Five for Wednesday
I'm sick. I'm tired. I have to teach tomorrow. I'm high on Stephen Colbert and Theraflu. All I have to eat are soy substitute "chicken." I was hoping to be done with a book I'm reading on native Americans from Tennessee by today so I could review it, but I'm not. I want to write, but I don't want to have to burn neurons late into the evening. Outcome?
Links. An entry on links. Why? Cause I'm gonna' let other folks do the thinkin' tonight.
Title: Highway 411, Tennessee
Description: Photos of Maryville, Etowah, and glorious Athens, Tennessee from the good people at Swankpad.
Quote: Swanky grew up a few miles from Etowah. Etowah is on Highway 411. There is an old theater here built in 1907, that they are still using. There was a play there at the time. Several nice antique stores. One that specialized in very old cash registers.
Title: "Fiddling Around in Asheville" in Salon - by Burt Wolf
Description: A simple, pleasant, heartening description of some of Asheville's finer points. Like bean soup - filling.
Quote: The Civil War devastated Appalachia. Many people ended up poor, isolated and uneducated, and they became the subjects of these magazine stories. They were presented as "backward mountaineers living in a region within, but not part of, modern American life." Of course, there were thousands of people in the Northeast who were also poor, isolated and uneducated, but readers preferred imported stories of poverty rather than hearing of their own domestic problems. The stories about Appalachia were distorted. They focused on the peculiar and the outrageous. They ignored the natural beauty of the area, and the skilled, intelligent and responsible people who lived there. I recently traveled through the Appalachian districts surrounding Asheville, N.C., to see what this part of the world is really like.
Title: Summersville Community Television
Description: Television clips about Summersville, West Virginia. Pretty high quality stuff - I recommend in particular "The Dam Flood of '66."
Quote: Our goal is to provide outstanding quality video content which will educate, inform and entertain the great people of Summersville, WV... and now with our NEW website, the entire World!

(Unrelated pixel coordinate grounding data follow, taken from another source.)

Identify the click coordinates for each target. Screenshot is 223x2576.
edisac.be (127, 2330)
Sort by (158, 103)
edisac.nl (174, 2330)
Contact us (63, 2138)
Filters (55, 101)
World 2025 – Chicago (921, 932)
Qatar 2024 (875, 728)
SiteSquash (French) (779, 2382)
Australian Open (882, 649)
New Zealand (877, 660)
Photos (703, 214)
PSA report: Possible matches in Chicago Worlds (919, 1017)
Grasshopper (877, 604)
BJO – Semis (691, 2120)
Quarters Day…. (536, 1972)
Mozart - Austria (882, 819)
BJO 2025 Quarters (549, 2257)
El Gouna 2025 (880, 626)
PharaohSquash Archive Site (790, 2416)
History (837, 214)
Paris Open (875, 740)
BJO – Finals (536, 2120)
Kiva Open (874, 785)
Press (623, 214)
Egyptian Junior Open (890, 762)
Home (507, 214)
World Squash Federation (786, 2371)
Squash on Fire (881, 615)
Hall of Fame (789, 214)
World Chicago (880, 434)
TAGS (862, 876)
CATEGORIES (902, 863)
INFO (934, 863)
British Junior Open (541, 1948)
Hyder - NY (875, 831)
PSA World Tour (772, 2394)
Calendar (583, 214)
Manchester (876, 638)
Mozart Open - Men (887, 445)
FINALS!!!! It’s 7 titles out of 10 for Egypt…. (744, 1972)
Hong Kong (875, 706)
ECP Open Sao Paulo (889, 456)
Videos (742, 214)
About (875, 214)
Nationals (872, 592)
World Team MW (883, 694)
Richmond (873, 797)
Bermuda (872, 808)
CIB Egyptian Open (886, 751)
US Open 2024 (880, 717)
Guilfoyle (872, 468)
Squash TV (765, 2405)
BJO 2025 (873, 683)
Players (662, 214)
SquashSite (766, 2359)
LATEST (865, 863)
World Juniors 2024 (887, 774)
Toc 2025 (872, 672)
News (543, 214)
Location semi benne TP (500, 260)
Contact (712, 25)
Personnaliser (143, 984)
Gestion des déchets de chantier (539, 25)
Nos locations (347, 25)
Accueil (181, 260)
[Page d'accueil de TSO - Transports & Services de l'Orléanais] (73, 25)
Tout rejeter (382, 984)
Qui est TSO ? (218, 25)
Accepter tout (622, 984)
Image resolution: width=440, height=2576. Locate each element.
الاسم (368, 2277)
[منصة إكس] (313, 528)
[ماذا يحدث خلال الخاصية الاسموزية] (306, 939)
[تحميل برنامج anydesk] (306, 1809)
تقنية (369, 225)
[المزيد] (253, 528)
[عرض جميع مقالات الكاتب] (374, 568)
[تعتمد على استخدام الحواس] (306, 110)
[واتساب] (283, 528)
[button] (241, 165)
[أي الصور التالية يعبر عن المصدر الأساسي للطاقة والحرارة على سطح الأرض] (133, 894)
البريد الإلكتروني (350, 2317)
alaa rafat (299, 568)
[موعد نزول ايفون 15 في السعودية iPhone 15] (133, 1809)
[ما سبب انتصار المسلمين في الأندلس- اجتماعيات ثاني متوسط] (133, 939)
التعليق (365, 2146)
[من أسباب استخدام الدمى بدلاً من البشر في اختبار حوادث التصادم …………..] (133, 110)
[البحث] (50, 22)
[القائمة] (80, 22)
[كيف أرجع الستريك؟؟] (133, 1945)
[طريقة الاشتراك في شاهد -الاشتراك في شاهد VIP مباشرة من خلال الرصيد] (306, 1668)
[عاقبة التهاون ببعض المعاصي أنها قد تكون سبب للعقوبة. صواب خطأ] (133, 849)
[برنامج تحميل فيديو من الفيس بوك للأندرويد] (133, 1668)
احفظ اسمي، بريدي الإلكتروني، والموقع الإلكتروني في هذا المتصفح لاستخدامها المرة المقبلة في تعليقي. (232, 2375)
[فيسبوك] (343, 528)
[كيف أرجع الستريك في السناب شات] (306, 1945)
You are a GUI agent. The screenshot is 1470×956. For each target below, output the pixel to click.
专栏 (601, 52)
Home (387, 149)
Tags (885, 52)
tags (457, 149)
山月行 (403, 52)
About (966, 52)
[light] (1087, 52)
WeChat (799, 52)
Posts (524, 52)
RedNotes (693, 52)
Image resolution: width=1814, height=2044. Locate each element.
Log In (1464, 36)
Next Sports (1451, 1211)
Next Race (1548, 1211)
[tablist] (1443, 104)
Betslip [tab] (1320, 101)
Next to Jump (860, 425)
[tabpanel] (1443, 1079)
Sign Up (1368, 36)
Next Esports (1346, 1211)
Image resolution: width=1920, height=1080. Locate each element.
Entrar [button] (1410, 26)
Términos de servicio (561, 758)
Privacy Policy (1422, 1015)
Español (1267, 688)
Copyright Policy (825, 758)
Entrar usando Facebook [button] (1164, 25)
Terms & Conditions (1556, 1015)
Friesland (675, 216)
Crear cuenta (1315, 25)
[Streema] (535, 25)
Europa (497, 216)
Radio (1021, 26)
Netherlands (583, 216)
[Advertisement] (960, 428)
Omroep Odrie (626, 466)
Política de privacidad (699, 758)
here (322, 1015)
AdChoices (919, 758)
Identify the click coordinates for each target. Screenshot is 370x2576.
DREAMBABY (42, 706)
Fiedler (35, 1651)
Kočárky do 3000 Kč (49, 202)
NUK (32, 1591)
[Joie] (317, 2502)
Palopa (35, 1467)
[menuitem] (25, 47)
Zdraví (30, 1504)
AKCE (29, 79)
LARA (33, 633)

Title: Kentucky Coal Education Web Site (to get into the site, you might need to click here)
Description: A whole slew of intriguing links, images, and so forth on, as you might suspect from the title, coal-mining in Kentucky.
Quote: Coal, 14 Cents
Title: hburgnews
Description: Essentially, this is an "online community," combination blog, links, and happenings page. Completely groovy - like a window into the local political and economic universe that is Harrisonvegas.
Quote: It certainly seems that the city, Ritchie, and See are no closer to resolving the issue than they were three months ago. In the meantime, I’m sure drunken people will continue jumping the fence onto the faulty bridge.